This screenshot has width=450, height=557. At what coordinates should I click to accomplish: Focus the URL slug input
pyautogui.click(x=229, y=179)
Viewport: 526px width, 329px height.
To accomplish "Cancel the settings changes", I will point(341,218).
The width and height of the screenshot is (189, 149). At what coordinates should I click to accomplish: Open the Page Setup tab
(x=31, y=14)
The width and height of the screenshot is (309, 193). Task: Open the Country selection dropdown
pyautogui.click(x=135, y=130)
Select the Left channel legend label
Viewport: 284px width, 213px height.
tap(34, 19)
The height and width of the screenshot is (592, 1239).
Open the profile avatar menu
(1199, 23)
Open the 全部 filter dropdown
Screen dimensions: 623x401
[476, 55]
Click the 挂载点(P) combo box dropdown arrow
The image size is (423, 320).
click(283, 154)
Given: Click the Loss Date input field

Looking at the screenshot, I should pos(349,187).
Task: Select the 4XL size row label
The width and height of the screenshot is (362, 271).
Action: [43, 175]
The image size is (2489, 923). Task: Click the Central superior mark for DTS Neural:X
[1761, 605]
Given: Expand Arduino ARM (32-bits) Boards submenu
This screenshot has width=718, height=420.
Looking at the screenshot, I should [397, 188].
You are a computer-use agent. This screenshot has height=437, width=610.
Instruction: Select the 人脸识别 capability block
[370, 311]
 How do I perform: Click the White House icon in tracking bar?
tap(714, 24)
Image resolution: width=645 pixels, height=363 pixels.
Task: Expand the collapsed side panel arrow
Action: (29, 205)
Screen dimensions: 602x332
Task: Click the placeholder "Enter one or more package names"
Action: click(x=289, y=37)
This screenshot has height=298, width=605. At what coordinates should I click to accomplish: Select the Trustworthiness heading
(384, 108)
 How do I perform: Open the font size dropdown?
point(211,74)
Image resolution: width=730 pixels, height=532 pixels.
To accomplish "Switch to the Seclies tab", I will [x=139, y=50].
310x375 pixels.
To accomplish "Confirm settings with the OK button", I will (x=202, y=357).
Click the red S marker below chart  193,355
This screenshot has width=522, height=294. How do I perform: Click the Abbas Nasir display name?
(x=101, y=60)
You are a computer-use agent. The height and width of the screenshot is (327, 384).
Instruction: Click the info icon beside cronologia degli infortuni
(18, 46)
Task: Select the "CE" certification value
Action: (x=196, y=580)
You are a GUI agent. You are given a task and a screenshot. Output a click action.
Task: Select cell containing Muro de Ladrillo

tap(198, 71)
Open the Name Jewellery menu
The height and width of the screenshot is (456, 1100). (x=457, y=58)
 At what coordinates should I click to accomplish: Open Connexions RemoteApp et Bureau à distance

--- What the task asks ---
Your answer should be exactly the lines of the data above, from the first through the line containing "Open the 全部 filter dropdown".

--- Result of this task ---
This screenshot has width=450, height=557. At what coordinates should I click to accomplish: Focus the URL slug input
pyautogui.click(x=229, y=179)
Viewport: 526px width, 329px height.
To accomplish "Cancel the settings changes", I will point(341,218).
The width and height of the screenshot is (189, 149). At what coordinates should I click to accomplish: Open the Page Setup tab
(x=31, y=14)
The width and height of the screenshot is (309, 193). Task: Open the Country selection dropdown
pyautogui.click(x=135, y=130)
Select the Left channel legend label
Viewport: 284px width, 213px height.
tap(34, 19)
The height and width of the screenshot is (592, 1239).
Open the profile avatar menu
(1199, 23)
Open the 全部 filter dropdown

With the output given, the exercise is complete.